CONSIGNE A:
Réécrivez le passage du texte sur les rencontres et la prospection qui commence par "Trente personnes doivent" et se poursuit jusqu’à "à long terme.", en remplaçant "magasin" par "boutique".
CONSIGNE B:
Relevez tous les intertitres du texte sur les rencontres et la prospection.
CONSIGNE C:
Rédigez la suite du texte sur les rencontres et la prospection à partir de sa dernière phrase.

BLOC DE TEXTE:

+ + + + +

Les sites de rencontres en ligne, pour le meilleur et pour le pire, créent de l’offre dans le monde des rencontres. Le réseau comprenant toutes les personnes qui vous ont contacté un jour crée de l’offre pour toutes sortes d’opportunités.
Obtenez une décision rapide
Dans chaque entreprise, nous avons contacté la personne qui prenait les décisions. Nous n’avons pas commencé par le bas – nous nous sommes directement adressés au dirigeant (le directeur des fusions-acquisitions, le Dir. Fi., le PDG, etc.). Ne perdez pas de temps sur le chemin qui vous mène à un « oui » ou un « non ».
Essayez d’obtenir au moins un « oui »
Comme me l’a dit Barry Ritholz : « On ne laisse pas la baleine raccrocher le téléphone tant qu’on n’a pas obtenu quelque chose de sa part. »
Jetez au moins un œil à notre présentation… acceptez au moins un deuxième appel téléphonique/un rendez-vous… rencontrez au moins le PDG de l’entreprise… Proposez une chose que votre interlocuteur puisse accepter facilement ; vous pourrez ainsi avancer de votre côté.
Coupez rapidement vos pertes
Il faut savoir quand laisser tomber.
Christine Cardinal ne voulait vraiment pas sortir avec moi. Peut-être qu’un ou dix ans plus tard, les conditions seraient réunies… mais il faut savoir reculer.
Un client potentiel aujourd’hui est un client potentiel demain. Sauf si vous êtes un psychopathe. En vous concentrant exclusivement sur un seul prospect, vous passez à côté de la foule qui pourrait être vraiment intéressée par votre produit (c’est là la véritable règle essentielle – qu’il s’agisse d’un rencard, de vendre un produit, de lever de l’argent ou toute autre chose).
Le ratio magique
Gardez en tête que le ratio typique est d’environ 30/1.
Trente personnes doivent entrer dans votre magasin avant que quelqu’un achète un produit.
Il vous faudra 30 rencards différents (n’oubliez pas de couper rapidement vos pertes pour ne pas perdre de temps) avant de trouver la personne qui sera vraiment partante pour une histoire à long terme.

+ + + + +

DONNÉES AFFICHÉES:
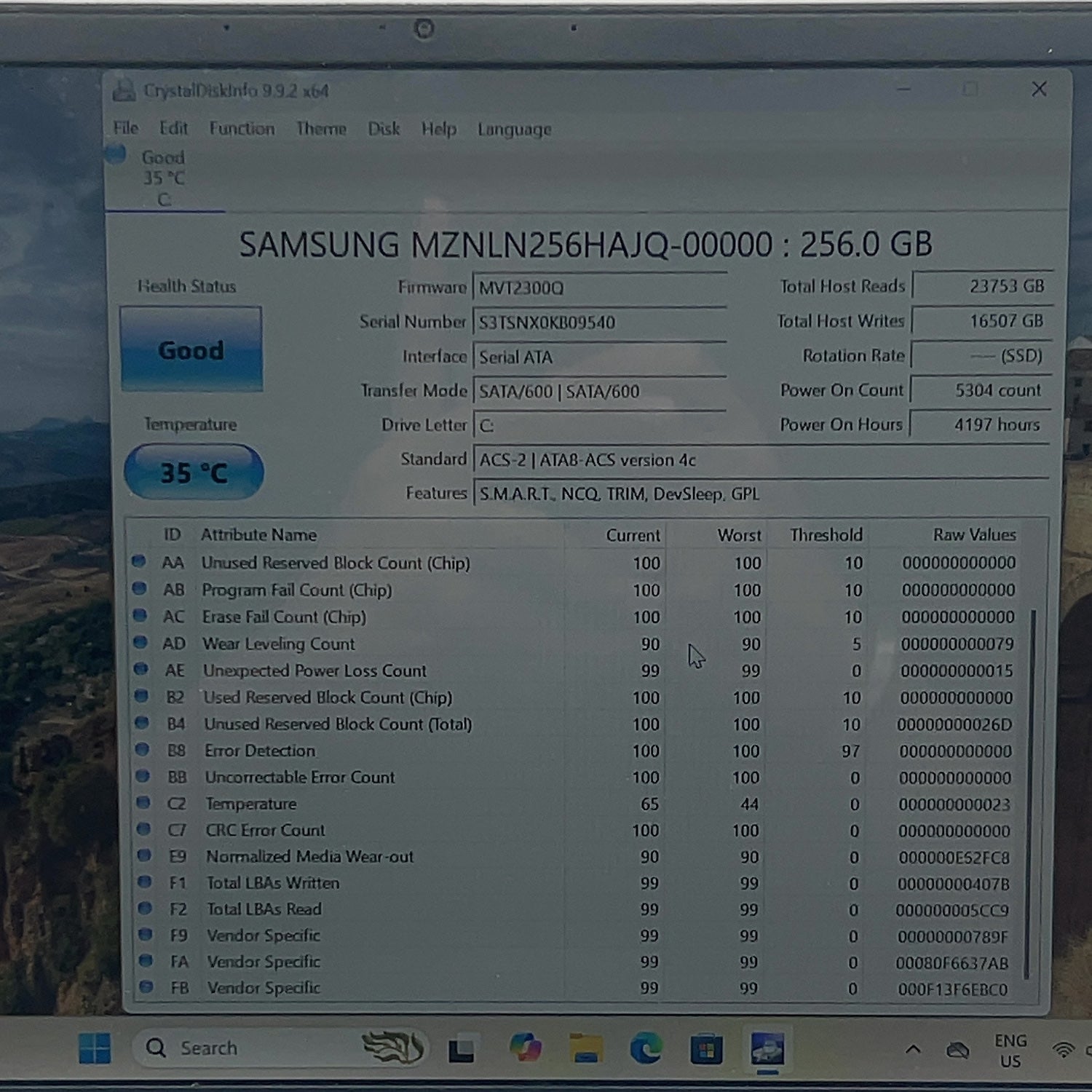Click the blue status dot for Temperature attribute
1092x1092 pixels.
tap(143, 803)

+ + + + +

RÉPONSE FINALE A:
Trente personnes doivent entrer dans votre boutique avant que quelqu’un achète un produit.
Il vous faudra 30 rencards différents (n’oubliez pas de couper rapidement vos pertes pour ne pas perdre de temps) avant de trouver la personne qui sera vraiment partante pour une histoire à long terme.

RÉPONSE FINALE B:
- Obtenez une décision rapide
- Essayez d’obtenir au moins un « oui »
- Coupez rapidement vos pertes
- Le ratio magique

RÉPONSE FINALE C:
Vous devrez contacter jusqu’à 30 personnes pour vendre votre entreprise, ou lever la somme initiale pour votre fonds, ou trouver un emploi, ou que sais-je (faire publier votre livre/vos articles, vendre un tableau, vendre votre maison).
Cela signifie aussi que si l’offre sur le marché que vous visez est inférieure à 30 (si vous construisez un produit que SEUL Google voudrait acheter, par exemple), alors vous êtes probablement dans le mauvais secteur.
Les idées
Vos bonnes idées sont elles aussi régies par l’offre et la demande.
Vous devez trouver 30 idées avant que se présente la bonne, celle pour laquelle il pourrait y avoir de la demande. Et même trouver 30 idées ne serait-ce qu’à moitié correctes n’est pas tâche facile – d’où le besoin de faire marcher votre muscle à idées (voir autres articles sur le sujet ici et là). (En fait, 30, c’est trop. Comptez plutôt 20 mais je pense qu’il vaut mieux viser 30, pour être certain.)
Rappelez-vous les éléments clés, ceci dit :
- il y aura beaucoup de « non » ;
- coupez vos pertes très rapidement ;
- utilisez tous les moyens possibles pour augmenter l’offre ;
- essayez de ne pas être déçu. Passez à autre chose aussi vite que possible.